Tadao Ishizuka, an orthopedic surgeon and the director of Jonan Hospital in Tokyo’s Meguro Ward, says it would take a day to explain this concept in full. Instead, he divulges just a few “secrets of the feet.”
Consider, he says, that humans, unlike most legged creatures and objects subject to gravity’s pull, have only two legs and two feet to share their body weight and to stabilize balance. In general, he points out, objects need at least three supporting legs for stability (like a tripod), with four legs being even better (like a cat or even Tokyo Tower).
“Obviously, legs and feet bear a considerable burden,” Ishizuka continues. “Studies show that a person weighing 68 kg puts 82 kg, or some 20 percent more than their body weight, on each foot with every walking step. The load on each foot increases when a person walks fast or runs — and, when jumping, it can reach up to six times their weight.”
With the average person estimated to take about 7,500 steps daily, covering around 6 km, the legs of someone weighing just 68 kg would support upward of 615 tons a day. As the average distance covered on foot over a lifetime is estimated at 180,000 km (equal to four times around the Earth), the feet of that same 68-kg person would bear in total about 18.5 million tons.
These facts illustrate the heavy responsibility we place on our feet, Ishizuka says. “And the function of your feet is closely connected with those of your heart and your brain, too.”
This is because as we walk, our foot muscles help to activate blood circulation and assist the function of the heart. In turn, this helps deliver more oxygen to the brain. So it is that, wittingly or unwittingly, people often go out for a walk to mull over some problematic issue. Recall Kyoto’s Tetsugaku-no-Michi (The Path of Philosophy), a kilometer-long stretch favored by the philosopher Kitaro Nishida (1870-1945), and the Philosophers Path of the university city of Heidelberg, Germany.
Conceivably, Japan could blame many of its foot problems on the West. Before the start of the Meiji Era in 1868, almost all footwear was either geta (wooden sandals) or zori (thonglike sandals, often made of straw). Meiji’s Westernization introduced shoes that cover the feet, but both tradition and the relative cost kept them off of most Japanese feet until the early Showa Era (1926-1989). It was only after World War II that shoe sales began to skyrocket.
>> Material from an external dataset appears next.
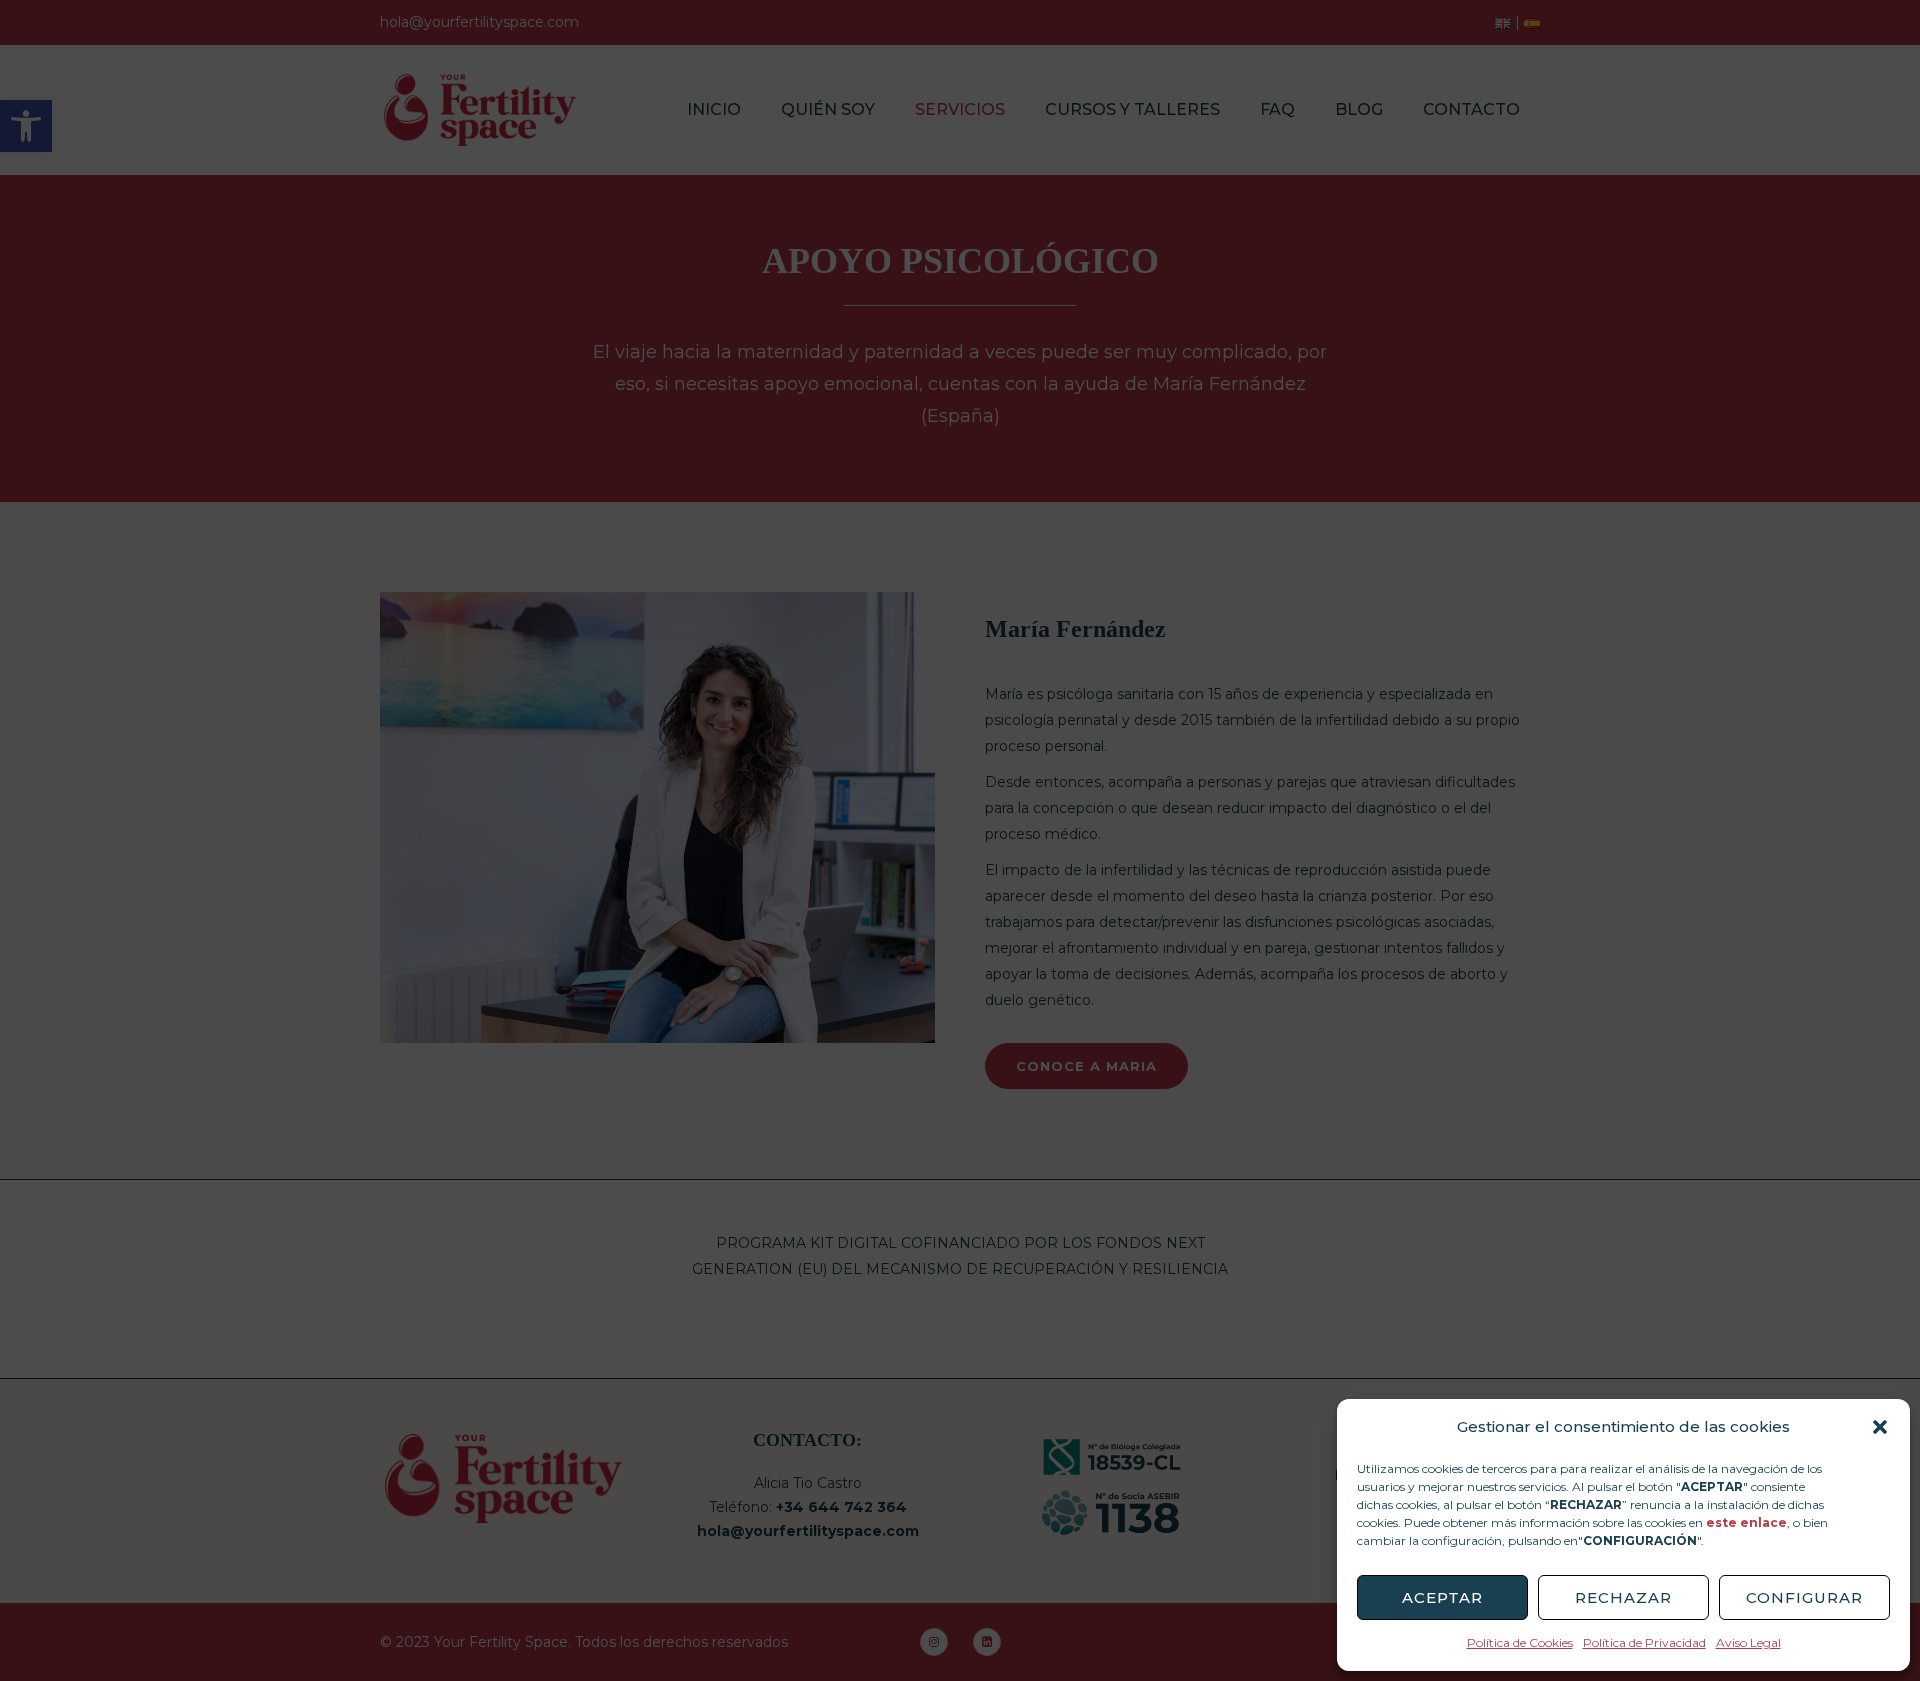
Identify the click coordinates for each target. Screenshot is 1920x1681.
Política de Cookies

But, even without adopting the styles of the West, the Japanese were, it seems, likely to encounter problems. Recent studies have indicated that barefoot is best.
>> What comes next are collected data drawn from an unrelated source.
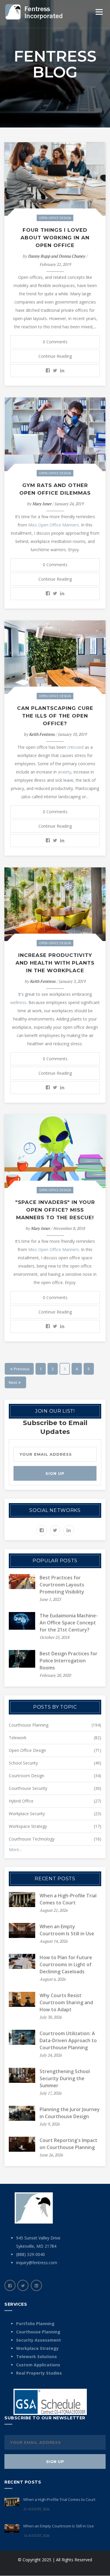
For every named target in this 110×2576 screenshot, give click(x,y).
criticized (75, 747)
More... (15, 1849)
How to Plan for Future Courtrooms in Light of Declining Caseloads (66, 1964)
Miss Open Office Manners (53, 525)
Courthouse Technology (32, 1839)
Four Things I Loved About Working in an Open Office (55, 237)
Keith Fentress (42, 734)
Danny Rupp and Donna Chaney (56, 256)
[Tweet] (55, 370)
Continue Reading (55, 356)
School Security (23, 1763)
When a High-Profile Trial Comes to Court (59, 2499)
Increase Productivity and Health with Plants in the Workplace (55, 962)
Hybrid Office (21, 1801)
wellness (18, 1002)
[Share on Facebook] (48, 370)
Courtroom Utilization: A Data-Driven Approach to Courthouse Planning (68, 2040)
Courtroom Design (26, 1775)
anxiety (64, 772)
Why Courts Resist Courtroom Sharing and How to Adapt (66, 2002)
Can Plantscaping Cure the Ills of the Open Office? (55, 715)
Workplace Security (27, 1813)
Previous (22, 1368)
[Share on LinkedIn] (62, 370)
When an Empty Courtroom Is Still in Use (58, 2526)
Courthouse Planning (28, 1725)
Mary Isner (41, 503)
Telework (17, 1737)
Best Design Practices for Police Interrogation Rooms (68, 1660)
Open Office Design (55, 218)
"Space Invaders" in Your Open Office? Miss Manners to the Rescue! (55, 1209)
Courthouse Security (28, 1788)
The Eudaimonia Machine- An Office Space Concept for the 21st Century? (69, 1622)
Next (13, 1382)
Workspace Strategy (28, 1826)
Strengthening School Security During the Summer (65, 2078)
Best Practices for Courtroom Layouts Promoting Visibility (62, 1584)
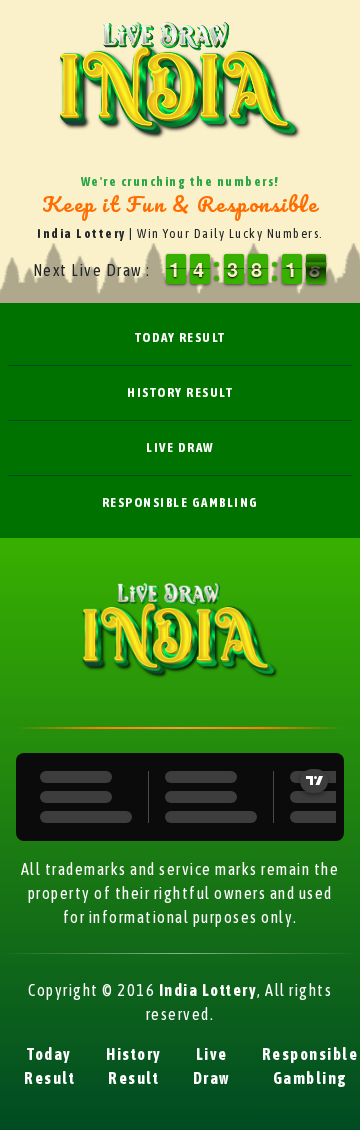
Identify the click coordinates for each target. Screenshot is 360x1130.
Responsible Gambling (180, 502)
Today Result (180, 337)
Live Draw (180, 447)
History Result (180, 392)
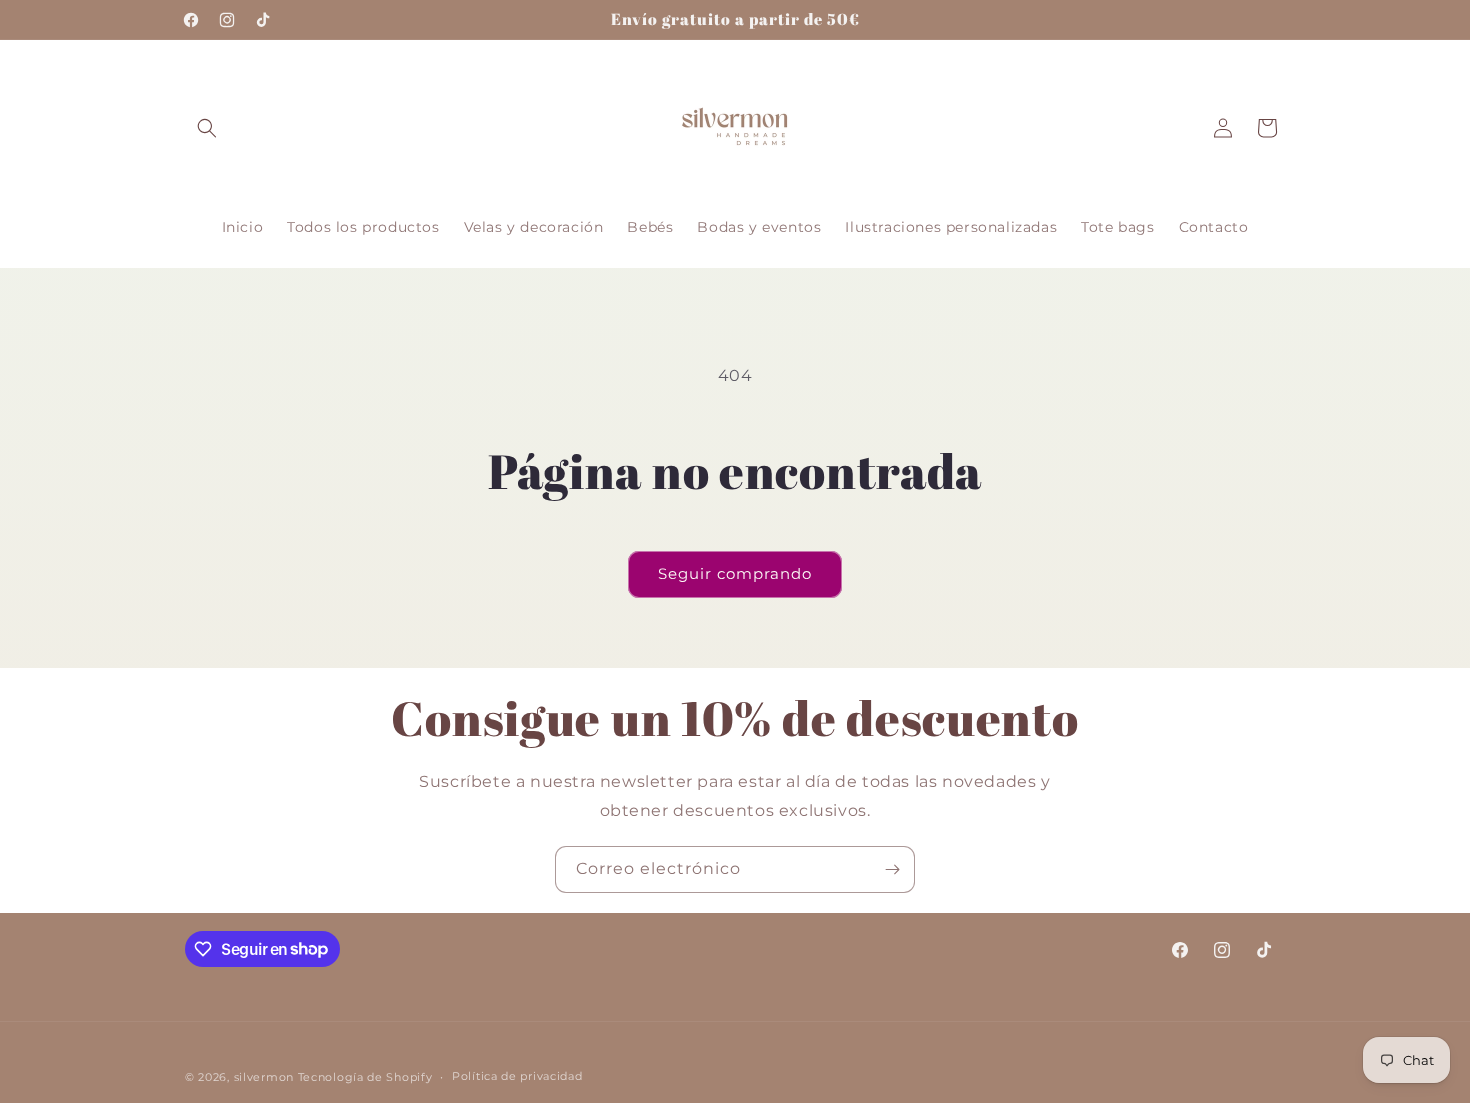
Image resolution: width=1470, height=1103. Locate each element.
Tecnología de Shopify (365, 1077)
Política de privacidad (517, 1076)
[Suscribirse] (892, 869)
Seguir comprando (735, 573)
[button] (207, 128)
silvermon (264, 1077)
Research by New York’s Columbia University has shown that among people who go without footwear, foot problems are few. In fact, a survey by the university found that in the United States, Europe and Japan, about 60 percent of all orthopedic conditions requiring treatment involved feet. In areas where few people wear shoes, the equivalent figure was a mere 3 percent.
But is going completely barefoot a realistic option in this modern society? Well, it is — if you want the soles of your aching feet massaged.
The Chinese practice of massaging the feet’s many pressure points (tsubo in Japanese) to benefit the health of all parts of the body and its organs has long been accepted in this country. Recently, salons practicing relaxation-oriented foot massages have caught on.
Keiko Fujita, president of the Reflexology Association of Japan, is a practitioner of what she calls “British-style reflexology.” This is, essentially, a service to ease the mind and not heal the body, though Fujita has retained a smattering of Oriental-style massage techniques involving the foot’s pressure points.
Fujita’s innovative style has caught on quickly. Her 43 salons nationwide turned over 4 billion yen in the last fiscal year.
Beyond reflexology, shiatsu and other feet-soothing measures, the orthopedic surgeon Ishizuka actually does recommend spending some time barefoot — maybe in the park. While you’re at it, why not try some foot exercises? Spread your toes wide and try to use them to pick up objects such as pencils.
In short: Look after your feet, and they will look after you.